Article 2 : L’arrêté du préfet de la Haute-Garonne du 29 janvier 2026 portant assignation à résidence est annulé.
Article 3 : Sous réserve de l’admission définitive de M. A… au bénéfice de l’aide juridictionnelle et de la renonciation de Me Thomas à percevoir la somme correspondant à la part contributive de l’Etat, ce dernier versera à Me Thomas une somme de 1 000 euros en application de l’article L. 761-1 du code de justice administrative et de l’article 37 de la loi du 10 juillet 1991. Dans l’hypothèse où M. A… ne serait pas admis au bénéfice de l’aide juridictionnelle par le bureau d’aide juridictionnelle, cette somme lui sera directement versée en application de l’article L. 761-1 du code de justice administrative.

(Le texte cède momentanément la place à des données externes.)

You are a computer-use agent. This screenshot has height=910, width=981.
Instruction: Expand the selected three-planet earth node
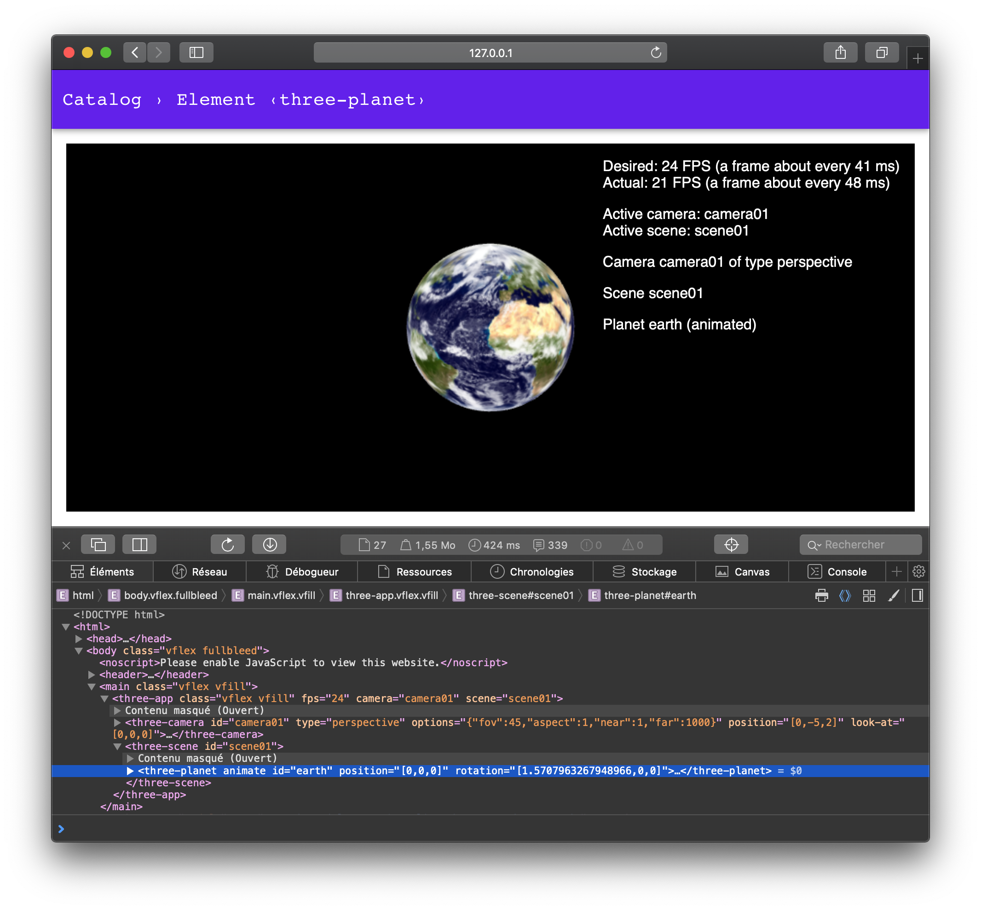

Article 4 : Le présent jugement sera notifié à M. B… A…, à Me Thomas et au préfet de la Haute-Garonne.
Rendu public par mise à disposition au greffe le 17 février 2026.
Le magistrat désigné,
B. Zouad
La greffière,
L. Dispagne
La République mande et ordonne au préfet de la Haute-Garonne en ce qui le concerne ou à tous commissaires de justice à ce requis en ce qui concerne les voies de droit commun contre les parties privées, de pourvoir à l’exécution de la présente décision.